The words “malignant melanoma” really shocked me, but she reassured me that “in situ” means it is caught very early and not spread into lymph nodes or other organs.
I am going for the Mohs for the SCC on my forehead and a wide local excision for the mel in situ on my arm this Thursday the 23rd.
I am grateful that both of these were apparently found in very early stages, but of course I am still a bit nervous that while they’re doing the excisions, they will discover they’re more serious than first thought. Not sure if this is a possibility or not, hopefully that is an unfounded and irrational worry. I’m also anxious to know how much skin they will need to remove from my arm.
A little about me, I’m a 51 year old woman with a history of WAY TOO MANY bad sunburns as a child and even thru college age till I finally got it thru my stubborn and thick head that the sun just wasn’t my friend and I would never get a tan, I would only burn. I wish it hadn’t taken me so long and so many burns to figure that out.
Also, my first ever dermatology experience was a couple years ago in 2011. I went to my PCP for a spot on my forearm as well as a bump on my upper eyelid.
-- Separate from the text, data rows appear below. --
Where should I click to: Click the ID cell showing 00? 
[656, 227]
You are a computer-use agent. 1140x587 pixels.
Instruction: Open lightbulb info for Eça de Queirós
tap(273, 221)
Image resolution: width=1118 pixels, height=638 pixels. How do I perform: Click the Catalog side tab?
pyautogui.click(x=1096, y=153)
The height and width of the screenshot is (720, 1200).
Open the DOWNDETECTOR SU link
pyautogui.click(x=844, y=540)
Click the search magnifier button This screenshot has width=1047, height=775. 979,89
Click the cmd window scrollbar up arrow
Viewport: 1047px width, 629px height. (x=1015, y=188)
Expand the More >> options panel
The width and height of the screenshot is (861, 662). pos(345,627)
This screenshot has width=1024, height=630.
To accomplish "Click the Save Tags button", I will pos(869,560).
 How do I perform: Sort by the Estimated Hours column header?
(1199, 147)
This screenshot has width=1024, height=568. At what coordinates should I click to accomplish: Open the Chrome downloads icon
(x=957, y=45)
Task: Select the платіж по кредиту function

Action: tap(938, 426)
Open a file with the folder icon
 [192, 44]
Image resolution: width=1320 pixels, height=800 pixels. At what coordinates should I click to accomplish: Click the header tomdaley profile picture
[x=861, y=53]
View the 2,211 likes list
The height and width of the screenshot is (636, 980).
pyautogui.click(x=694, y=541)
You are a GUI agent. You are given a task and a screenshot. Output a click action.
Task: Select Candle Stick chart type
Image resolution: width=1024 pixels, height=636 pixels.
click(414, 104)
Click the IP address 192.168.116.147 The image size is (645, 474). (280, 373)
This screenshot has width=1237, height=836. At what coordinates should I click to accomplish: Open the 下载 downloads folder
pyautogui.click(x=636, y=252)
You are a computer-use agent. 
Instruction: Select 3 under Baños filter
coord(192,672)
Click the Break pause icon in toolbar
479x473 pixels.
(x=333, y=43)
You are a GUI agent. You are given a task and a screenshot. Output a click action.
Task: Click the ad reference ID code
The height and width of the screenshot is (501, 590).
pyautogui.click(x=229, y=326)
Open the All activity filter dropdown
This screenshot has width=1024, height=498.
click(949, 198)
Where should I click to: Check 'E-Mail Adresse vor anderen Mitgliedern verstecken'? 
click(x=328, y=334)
She referred me to dermatology. Turns out my arm then was actinic keratosis, but my eyelid was basal cell and I had to have Mohs to remove it. That procedure and plastic surgery repair were very unpleasant due to the location on the eyelid. Anyway, I should have followed up at 6-month intervals at that point, but my insurance changed and I couldn’t find a derm who took my insurance who was accepting new patients. I am so grateful to finally be established with a new dermatologist who takes my insurance.
Thanks for reading and for any advice or words of wisdom.
DebbieMay 20, 2013 at 1:03 am #60796jettech17Participant
I just got my stiches out on a melanoma insitu/severly atypical and the margins are the same for both 5mm which resulted in about a 2 inch scar.
Mine was on my back that made it a little uncomfortable sitting in a chair for awhile.But yours on your arm will be a piece of cake.
good luckMay 20, 2013 at 5:44 pm #60797WorrywartParticipant
Sorry to read about your dx, but you are correct, it was caught in the earliest stage. First step – get a copy of your path report. Second – find a dermatopathologist that specializes in reading melanoma, preferably from a University as they are up on latest, get their mailing info offline, and call your derm and they will send the slides. My insurance (Kaiser) covered the 2nd opinion 100%, but i know that is not always the case so you may want to ask.
It is totally normal to worry that the WLE will show that it’s deeper than they thought, but in almost all cases, it isn’t. They probably removed it all with the biopsy. If you had your path report you could see that info bc if it wasn’t fully removed it would say ‘margins involved’.
Once you get the 2nd opinion confirming in situ and your WLE, you will feel more at ease. But in the meantime, know you aren’t alone and there are many of us who have been there!